• REQUIRED ACTION
Only the lines that contain the string "agent" belong in the answer; pull them from the records.

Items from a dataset
§ §
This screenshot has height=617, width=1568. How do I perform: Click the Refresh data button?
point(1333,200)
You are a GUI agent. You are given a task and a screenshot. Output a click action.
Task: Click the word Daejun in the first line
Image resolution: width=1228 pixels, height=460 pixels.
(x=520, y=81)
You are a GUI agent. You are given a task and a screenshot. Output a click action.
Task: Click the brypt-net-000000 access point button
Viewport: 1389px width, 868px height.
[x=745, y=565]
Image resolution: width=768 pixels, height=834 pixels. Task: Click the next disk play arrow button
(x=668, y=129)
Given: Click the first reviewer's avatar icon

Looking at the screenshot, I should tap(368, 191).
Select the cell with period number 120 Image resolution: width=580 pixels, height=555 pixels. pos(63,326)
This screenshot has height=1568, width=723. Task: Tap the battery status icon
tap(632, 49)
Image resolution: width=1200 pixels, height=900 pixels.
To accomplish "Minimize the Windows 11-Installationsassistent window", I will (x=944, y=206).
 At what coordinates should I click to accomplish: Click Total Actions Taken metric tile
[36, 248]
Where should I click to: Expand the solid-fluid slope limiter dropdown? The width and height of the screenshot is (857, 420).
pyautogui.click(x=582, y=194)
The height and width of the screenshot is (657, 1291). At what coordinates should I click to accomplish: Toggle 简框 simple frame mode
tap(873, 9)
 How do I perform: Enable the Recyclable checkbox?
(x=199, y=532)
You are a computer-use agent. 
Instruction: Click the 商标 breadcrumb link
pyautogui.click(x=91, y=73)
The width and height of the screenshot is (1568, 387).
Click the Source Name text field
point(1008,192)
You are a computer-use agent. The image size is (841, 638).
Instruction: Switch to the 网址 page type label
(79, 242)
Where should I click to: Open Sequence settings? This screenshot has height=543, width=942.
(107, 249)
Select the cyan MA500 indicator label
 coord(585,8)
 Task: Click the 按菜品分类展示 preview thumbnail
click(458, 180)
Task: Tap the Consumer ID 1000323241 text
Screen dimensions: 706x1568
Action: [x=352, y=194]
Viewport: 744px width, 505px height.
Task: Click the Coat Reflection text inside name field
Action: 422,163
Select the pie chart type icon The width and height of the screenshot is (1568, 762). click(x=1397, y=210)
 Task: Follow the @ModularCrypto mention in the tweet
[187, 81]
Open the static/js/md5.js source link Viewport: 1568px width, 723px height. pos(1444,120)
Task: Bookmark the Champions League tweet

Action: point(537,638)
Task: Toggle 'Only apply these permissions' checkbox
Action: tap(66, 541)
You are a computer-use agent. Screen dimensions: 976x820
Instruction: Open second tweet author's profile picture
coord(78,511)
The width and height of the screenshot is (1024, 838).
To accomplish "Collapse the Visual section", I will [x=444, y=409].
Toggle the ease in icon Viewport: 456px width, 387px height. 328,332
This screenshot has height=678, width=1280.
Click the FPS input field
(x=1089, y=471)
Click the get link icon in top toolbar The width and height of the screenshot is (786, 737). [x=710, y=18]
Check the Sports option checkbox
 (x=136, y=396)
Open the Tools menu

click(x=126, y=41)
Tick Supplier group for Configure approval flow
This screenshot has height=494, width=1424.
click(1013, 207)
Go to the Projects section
§ §
• RESPONSE
You are a GUI agent. You are given a task and a screenshot. Output a click action.
You are a GUI agent. You are given a task and a screenshot. Output a click action.
You are a computer-use agent. 
You are a computer-use agent. The image size is (841, 638).
You are a computer-use agent. Screen dimensions: 976x820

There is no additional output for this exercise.